Nel 1944 qui vengono fucilati e poi esposti i corpi di 15 martiri, detenuti sospettati di far parte a vario titolo della Resistenza. L’anno successivo vengono esposti nel piazzale i corpi, a testa in giù, di alcuni gerarchi fascisti, tra cui Benito Mussolini. Oggi è un importante snodo urbano, circondato da negozi e attività commerciali.
Piazzale Loreto è un importante snodo di Milano situato al termine di corso Buenos Aires e all’inizio di viale Monza e di via Padova. È stato un luogo simbolico della guerra e della Resistenza: qui, il 10 agosto 1944, avvenne una strage che segnò profondamente la memoria cittadina. In seguito a un attentato partigiano in viale Abruzzi, il comandante tedesco Theodor Saevecke ordinò una rappresaglia: quindici prigionieri politici furono prelevati da San Vittore e fucilati dai militi della legione “Muti”. I corpi vennero lasciati esposti sul marciapiede per tutta la giornata, accompagnati da un cartello che li definiva “assassini”, con chiaro intento intimidatorio.
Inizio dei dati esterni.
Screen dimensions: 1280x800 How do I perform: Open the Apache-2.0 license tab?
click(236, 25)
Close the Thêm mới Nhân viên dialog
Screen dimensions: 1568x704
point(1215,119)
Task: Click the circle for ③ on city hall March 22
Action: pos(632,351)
Proprio per vendicare quell’eccidio, nell’aprile 1945 i partigiani portarono in piazza i cadaveri di Benito Mussolini, della sua compagna Claretta Petacci e dei gerarchi fascisti giustiziati a Dongo. I corpi, inizialmente lasciati a terra, furono poi appesi per i piedi alla pensilina di un distributore di benzina, davanti a una folla che si radunò numerosa per assistere e infierire. Tra le 11 e le 12 furono esposti i cadaveri più noti, tra cui quello di Mussolini, e infine anche quello di Achille Starace. Nel pomeriggio, su pressione degli Alleati, i partigiani rimossero le salme e le trasferirono all’obitorio di piazzale Gorini. In serata il CLNAI rivendicò la responsabilità dell’esecuzione, definendola necessaria per chiudere un periodo di “vergogne e delitti” e aprire la strada a una nuova Italia. Nel dopoguerra la piazza fu per breve tempo dedicata ai quindici martiri della strage del 1944; oggi il loro sacrificio è ricordato da un monumento realizzato da Giannino Castiglioni, inaugurato nel 1960.